Para ahli bid’ah mengingkari hadits-hadits berikut
ini.
a.
Aisyah radliyallahu ‘anha berkata:
“Adalah Rasulullah Shallallahu ‘alaihi
wasallam terkena sihir sehingga beliau menyangka bahwa beliau mendatangi
istrinya padahal tidak mendatanginya. Lalu beliau berkata: ‘Wahai Aisyah
tahukah kamu bahwa Allah Subhanahu wa Ta’ala telah mengabulkan permohonanku?

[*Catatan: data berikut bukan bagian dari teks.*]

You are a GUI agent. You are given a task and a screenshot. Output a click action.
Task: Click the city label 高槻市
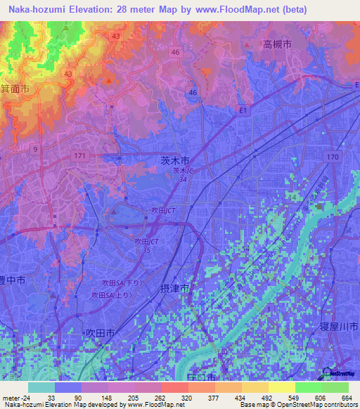(x=277, y=44)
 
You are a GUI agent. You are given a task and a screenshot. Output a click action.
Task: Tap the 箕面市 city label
(x=15, y=89)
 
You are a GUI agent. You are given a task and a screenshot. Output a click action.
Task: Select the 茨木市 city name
(x=175, y=161)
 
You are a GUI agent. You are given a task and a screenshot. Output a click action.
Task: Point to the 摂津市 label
(x=175, y=288)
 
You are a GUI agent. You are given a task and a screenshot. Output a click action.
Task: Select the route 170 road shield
(x=333, y=156)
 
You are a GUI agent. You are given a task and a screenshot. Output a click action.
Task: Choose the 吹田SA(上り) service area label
(x=108, y=295)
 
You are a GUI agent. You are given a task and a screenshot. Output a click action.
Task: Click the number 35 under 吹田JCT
(x=147, y=249)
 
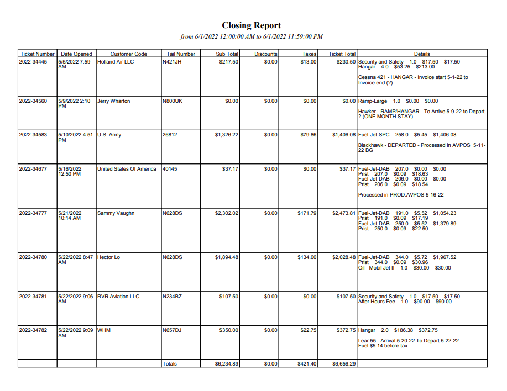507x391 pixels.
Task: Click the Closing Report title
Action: pos(251,25)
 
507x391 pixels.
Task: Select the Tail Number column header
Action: pos(181,54)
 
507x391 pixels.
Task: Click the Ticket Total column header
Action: pos(342,54)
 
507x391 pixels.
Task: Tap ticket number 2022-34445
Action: pos(33,62)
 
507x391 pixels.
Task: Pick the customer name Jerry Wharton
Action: pos(114,101)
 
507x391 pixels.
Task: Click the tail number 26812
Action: pos(170,135)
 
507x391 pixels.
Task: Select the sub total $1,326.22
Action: pos(227,135)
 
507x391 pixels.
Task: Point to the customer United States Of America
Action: pos(127,169)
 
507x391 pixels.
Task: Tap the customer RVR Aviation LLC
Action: pos(118,297)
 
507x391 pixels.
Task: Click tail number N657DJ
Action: pos(172,330)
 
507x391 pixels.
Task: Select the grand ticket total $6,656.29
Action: pos(344,364)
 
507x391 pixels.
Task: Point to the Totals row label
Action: pos(170,364)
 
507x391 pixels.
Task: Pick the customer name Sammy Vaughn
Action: pos(116,213)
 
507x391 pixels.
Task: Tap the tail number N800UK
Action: pos(172,101)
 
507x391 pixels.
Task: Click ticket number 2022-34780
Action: pos(33,257)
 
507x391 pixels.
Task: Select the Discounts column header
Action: pos(266,54)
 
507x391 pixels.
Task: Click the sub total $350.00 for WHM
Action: pos(228,330)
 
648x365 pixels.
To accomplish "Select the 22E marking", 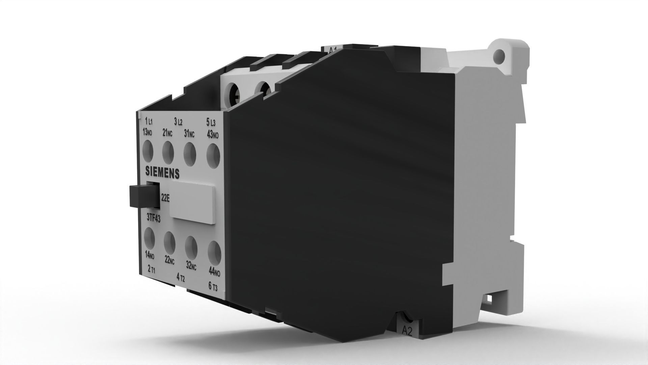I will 165,199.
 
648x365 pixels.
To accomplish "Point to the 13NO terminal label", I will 147,132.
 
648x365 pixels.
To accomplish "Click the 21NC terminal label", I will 167,133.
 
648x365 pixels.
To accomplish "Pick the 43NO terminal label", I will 213,135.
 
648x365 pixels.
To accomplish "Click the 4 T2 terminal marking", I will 181,277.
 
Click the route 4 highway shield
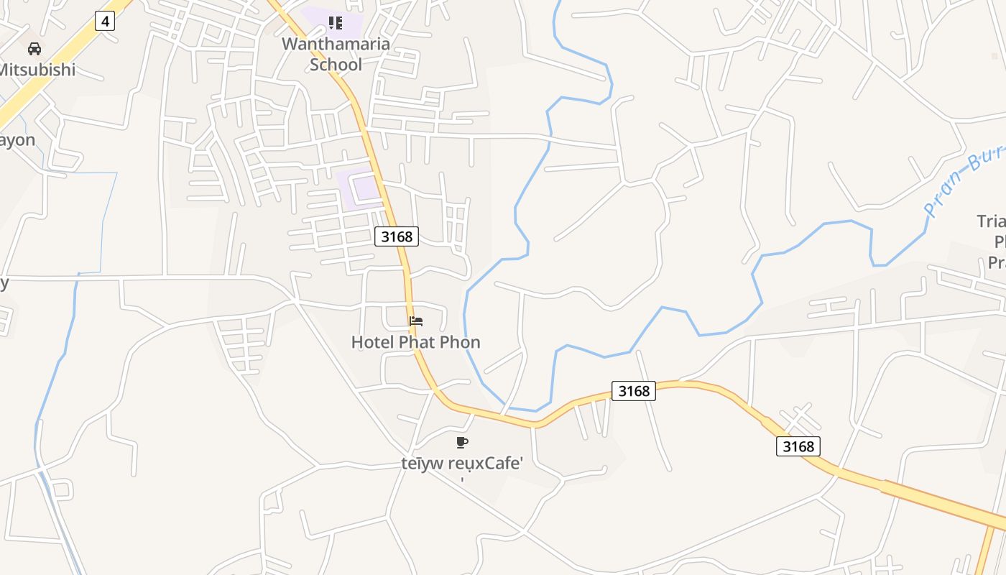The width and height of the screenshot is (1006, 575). (105, 21)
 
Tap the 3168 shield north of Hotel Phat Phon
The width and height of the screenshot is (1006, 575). (397, 236)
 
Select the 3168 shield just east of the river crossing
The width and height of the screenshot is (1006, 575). (634, 390)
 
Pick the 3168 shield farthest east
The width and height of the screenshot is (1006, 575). (798, 446)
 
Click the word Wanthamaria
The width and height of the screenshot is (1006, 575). (336, 44)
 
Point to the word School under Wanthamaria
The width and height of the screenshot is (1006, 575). (336, 65)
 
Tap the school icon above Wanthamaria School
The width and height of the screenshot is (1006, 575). (335, 23)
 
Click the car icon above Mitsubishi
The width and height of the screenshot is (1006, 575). (34, 49)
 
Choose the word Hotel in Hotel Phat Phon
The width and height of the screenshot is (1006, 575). (372, 342)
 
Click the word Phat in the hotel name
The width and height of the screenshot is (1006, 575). (415, 342)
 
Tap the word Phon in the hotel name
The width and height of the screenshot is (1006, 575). (460, 342)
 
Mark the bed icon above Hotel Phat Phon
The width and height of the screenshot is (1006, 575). (416, 321)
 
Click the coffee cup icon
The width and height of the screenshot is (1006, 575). (461, 442)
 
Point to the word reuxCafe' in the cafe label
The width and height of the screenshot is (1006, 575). (485, 464)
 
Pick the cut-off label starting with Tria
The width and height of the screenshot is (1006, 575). (992, 221)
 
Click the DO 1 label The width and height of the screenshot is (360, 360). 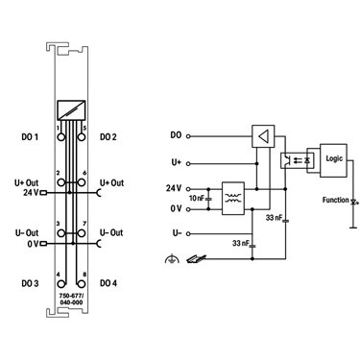click(30, 137)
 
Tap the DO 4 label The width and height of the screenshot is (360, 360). click(108, 283)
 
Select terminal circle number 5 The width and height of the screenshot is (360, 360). click(82, 137)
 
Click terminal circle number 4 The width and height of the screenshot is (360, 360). click(61, 284)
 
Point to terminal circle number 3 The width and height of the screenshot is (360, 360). click(61, 233)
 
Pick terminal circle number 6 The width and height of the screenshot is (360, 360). click(82, 182)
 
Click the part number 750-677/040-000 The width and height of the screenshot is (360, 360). click(71, 299)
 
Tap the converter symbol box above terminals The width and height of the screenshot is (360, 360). click(71, 110)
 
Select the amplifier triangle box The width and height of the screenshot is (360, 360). click(263, 136)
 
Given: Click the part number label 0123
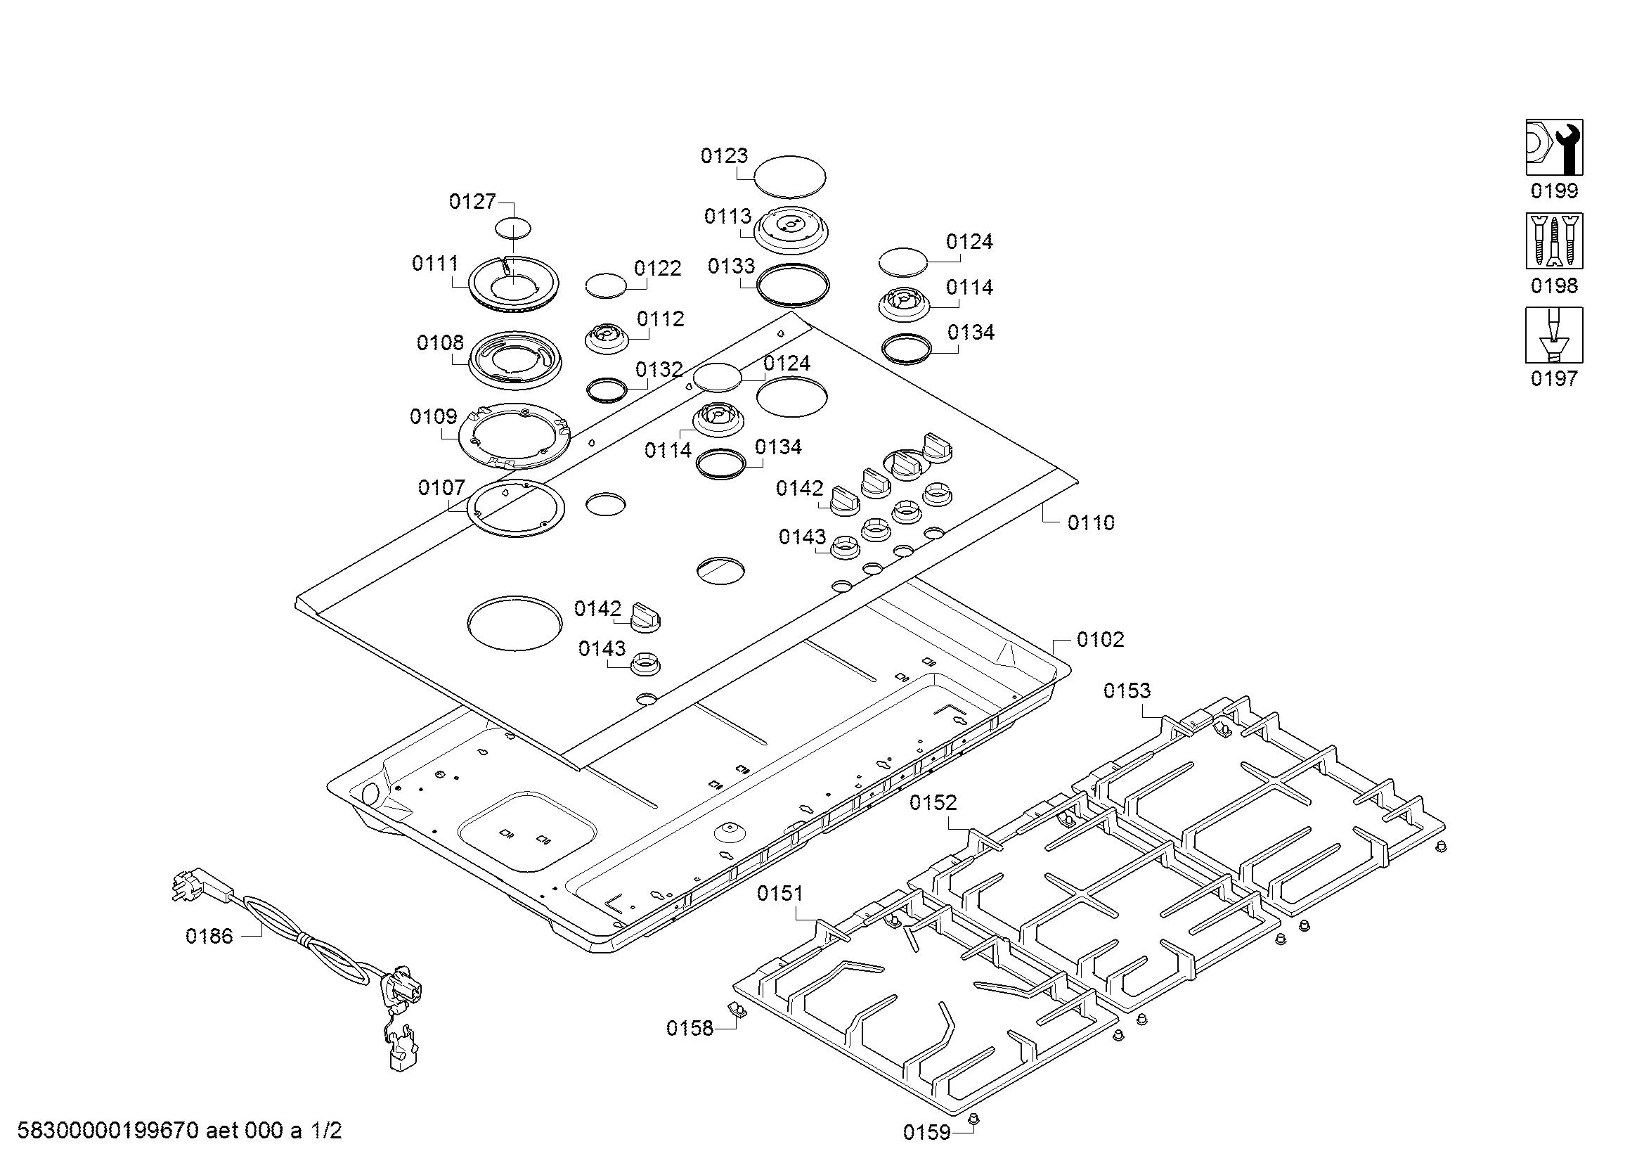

Dua lelaki telah datang kepadaku. Kemudian salah satunya duduk di sebelah
kepalaku dan yg lain di sebelah kakiku. Yang di sisi kepalaku berkata kepada
yang satunya: ‘Kenapa beliau?’ Dijawab: ‘Terkena sihir.’ Yang satu bertanya:
‘Siapa yang menyihirnya?’ Dijawab: ‘Labid bin Al-A’sham lelaki dari Banu Zuraiq
sekutu Yahudi ia seorang munafiq.’ Bertanya: ‘Dengan apa?’ Dijawab: ‘Dengan
sisir rontokan rambut.’ Bertanya: ‘Di mana?’ Dijawab: ‘Pada mayang korma jantan
di bawah batu yg ada di bawah sumur Dzarwan’.” Aisyah radhiallahu ‘anha lalu
berkata: “Nabi lalu mendatangi sumur tersebut hingga beliau mengeluarkannya.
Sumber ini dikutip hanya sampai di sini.